A timely reminder: Iran wants the bomb

Ahmad Hashemi worked for the Iranian Ministry of Foreign Affairs as an English, Turkish and occasionally Arabic interpreter. He is now a refugee from the regime. The Times of Israel has posted Hashemi’s testimony regarding the aims of the regime under the heading “Don’t be fooled: Iran wants the bomb.” It’s a timely reminder of a development that will likely come to fruition or be dealt with during Obama’s second term. Hashemi writes, for example:

I was present at inner-circle conversations in which a number of high-profile Iranian officials made no secret of their intention to go atomic. I personally witnessed the following examples:

Former Revolutionary Guards commander: ‘Holy Islamic bomb is a must’

In April 2005, after organizing several meetings in his office at the Discernment Council headquarters, I was invited to a meeting at the home of Mohsen Rezai, the Secretary of the Expediency Discernment Council and a former commander of the Islamic Revolutionary Guards Corps (IRGC) during the Iran-Iraq war. I was invited in my capacity as a founding member of of the short-lived Islamic Association for Students and Academicians (IASA, which was dissolved the next year), together with Ruhollah Solgi, the IASA secretary general. (Today, Solgi is the governor of Aran va Bidgol County in the Isfahan region.) We were asked to come and exchange views on the overall situation on the upcoming presidential election campaign in which Mr. Rezai was preparing to run as a presidential nominee.

Rezai’s home was located in the Shahrak Shahid Daghayeghi Complex at the outskirts of the Lavizan forests in northeast Tehran. We went to a spacious, concrete villa on the last block of the fenced in and tightly patrolled neighborhood, which provides housing primarily for IRGC officers and other high-profile officials.

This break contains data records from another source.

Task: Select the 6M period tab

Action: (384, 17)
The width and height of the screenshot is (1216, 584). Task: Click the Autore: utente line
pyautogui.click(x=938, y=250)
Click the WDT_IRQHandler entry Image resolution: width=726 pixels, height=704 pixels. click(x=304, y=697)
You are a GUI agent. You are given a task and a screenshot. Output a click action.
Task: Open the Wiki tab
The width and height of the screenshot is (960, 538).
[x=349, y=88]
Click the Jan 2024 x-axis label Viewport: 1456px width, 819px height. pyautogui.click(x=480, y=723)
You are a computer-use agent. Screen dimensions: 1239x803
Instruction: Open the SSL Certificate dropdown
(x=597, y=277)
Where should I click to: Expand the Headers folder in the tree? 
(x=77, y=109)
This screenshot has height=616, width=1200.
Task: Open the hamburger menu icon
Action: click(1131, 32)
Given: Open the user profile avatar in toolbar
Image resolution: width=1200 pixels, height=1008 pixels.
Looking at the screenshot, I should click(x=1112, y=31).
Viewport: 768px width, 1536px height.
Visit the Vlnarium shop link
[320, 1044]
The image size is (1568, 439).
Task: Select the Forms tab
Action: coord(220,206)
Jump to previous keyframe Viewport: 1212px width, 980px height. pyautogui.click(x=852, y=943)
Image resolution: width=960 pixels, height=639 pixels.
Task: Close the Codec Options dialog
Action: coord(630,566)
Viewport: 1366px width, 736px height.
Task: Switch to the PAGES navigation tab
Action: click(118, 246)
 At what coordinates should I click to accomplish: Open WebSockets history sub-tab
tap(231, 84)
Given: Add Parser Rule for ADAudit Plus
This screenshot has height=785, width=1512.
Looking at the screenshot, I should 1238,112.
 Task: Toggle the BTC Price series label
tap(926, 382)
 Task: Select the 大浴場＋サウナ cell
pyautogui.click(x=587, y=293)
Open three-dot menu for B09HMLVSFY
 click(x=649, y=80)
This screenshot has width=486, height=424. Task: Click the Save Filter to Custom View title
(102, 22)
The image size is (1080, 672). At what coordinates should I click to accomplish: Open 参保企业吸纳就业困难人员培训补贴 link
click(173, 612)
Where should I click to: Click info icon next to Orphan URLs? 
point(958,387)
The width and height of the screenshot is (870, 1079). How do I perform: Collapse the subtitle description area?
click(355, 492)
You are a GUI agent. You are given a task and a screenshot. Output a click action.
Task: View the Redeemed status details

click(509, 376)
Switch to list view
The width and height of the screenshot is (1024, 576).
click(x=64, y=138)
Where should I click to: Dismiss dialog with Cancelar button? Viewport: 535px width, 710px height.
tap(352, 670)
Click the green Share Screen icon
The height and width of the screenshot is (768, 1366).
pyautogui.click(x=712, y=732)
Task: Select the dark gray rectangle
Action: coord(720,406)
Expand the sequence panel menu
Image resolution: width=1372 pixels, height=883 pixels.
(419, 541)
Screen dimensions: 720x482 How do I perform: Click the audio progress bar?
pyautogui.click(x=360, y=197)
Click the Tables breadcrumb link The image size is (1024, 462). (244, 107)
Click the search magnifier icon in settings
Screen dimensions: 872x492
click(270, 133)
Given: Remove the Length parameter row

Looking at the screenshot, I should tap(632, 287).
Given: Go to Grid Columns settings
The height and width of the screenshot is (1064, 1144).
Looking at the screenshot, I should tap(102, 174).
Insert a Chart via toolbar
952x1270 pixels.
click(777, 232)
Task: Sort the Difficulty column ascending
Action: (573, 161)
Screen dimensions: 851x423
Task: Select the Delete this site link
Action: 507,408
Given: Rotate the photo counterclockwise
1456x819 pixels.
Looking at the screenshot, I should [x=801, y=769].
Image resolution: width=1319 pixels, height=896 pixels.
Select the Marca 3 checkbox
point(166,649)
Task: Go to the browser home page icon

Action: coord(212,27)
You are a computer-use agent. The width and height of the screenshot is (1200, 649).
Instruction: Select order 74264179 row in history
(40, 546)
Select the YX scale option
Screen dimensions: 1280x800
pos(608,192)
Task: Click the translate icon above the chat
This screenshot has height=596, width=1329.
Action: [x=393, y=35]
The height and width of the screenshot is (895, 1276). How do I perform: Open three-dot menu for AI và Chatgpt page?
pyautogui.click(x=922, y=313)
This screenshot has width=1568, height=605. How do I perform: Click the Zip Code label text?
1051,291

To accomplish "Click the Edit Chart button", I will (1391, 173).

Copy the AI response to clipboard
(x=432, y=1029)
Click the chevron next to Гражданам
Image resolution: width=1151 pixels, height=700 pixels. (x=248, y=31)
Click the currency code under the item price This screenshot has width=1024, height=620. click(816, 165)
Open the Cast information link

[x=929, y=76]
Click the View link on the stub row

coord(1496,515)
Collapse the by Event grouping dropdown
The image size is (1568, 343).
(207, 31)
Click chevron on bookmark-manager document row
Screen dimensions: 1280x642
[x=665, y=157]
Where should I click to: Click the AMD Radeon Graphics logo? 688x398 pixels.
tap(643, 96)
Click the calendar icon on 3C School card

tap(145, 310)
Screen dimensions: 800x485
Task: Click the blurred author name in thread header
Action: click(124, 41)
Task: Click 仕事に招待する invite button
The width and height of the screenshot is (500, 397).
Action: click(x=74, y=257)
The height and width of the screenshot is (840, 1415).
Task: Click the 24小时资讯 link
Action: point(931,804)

When we arrived, Rezai was busy meeting various military and political figures, including generals from the IRGC. At this private meeting in his house, while castigating former reformist president Khatami for his compromising approach towards the West, Mohsen Rezai strongly advocated the idea of acquiring nuclear bombs for “deterrent purposes.” He referred to such a weapon as a “holy Islamic bomb” needed to defy the bullying approach of global arrogance. Mentioning that even Khomeini approved of acquiring an atomic bomb to safeguard the interests of Islam during Iran-Iraq war, he argued that everything is allowed for the sake of Islam, including using WMDs and the mass killing of civilians.

The A-bomb and Iran’s National Security Council

In early 2012, Ali Bagheri, the deputy secretary of Iran’s Supreme National Security Council, was meeting his Indian counterpart at a dinner reception at India’s embassy in Tehran. While we waited for the Indian official, who had been delayed in traffic, to arrive, I heard the Iranian foreign ministry’s director for Europe and America, Ahmad Sobhani, ask Mr. Bagheri about the Supreme Leader’s latest views on the 5+1 negotiations. Bagheri replied that Ayatollah Ali Khamenei remained adamant and increasingly convinced that “we should expedite our efforts and diversify our secret facilities to achieve our goal before it is too late.”

It’s not too late, at least for them.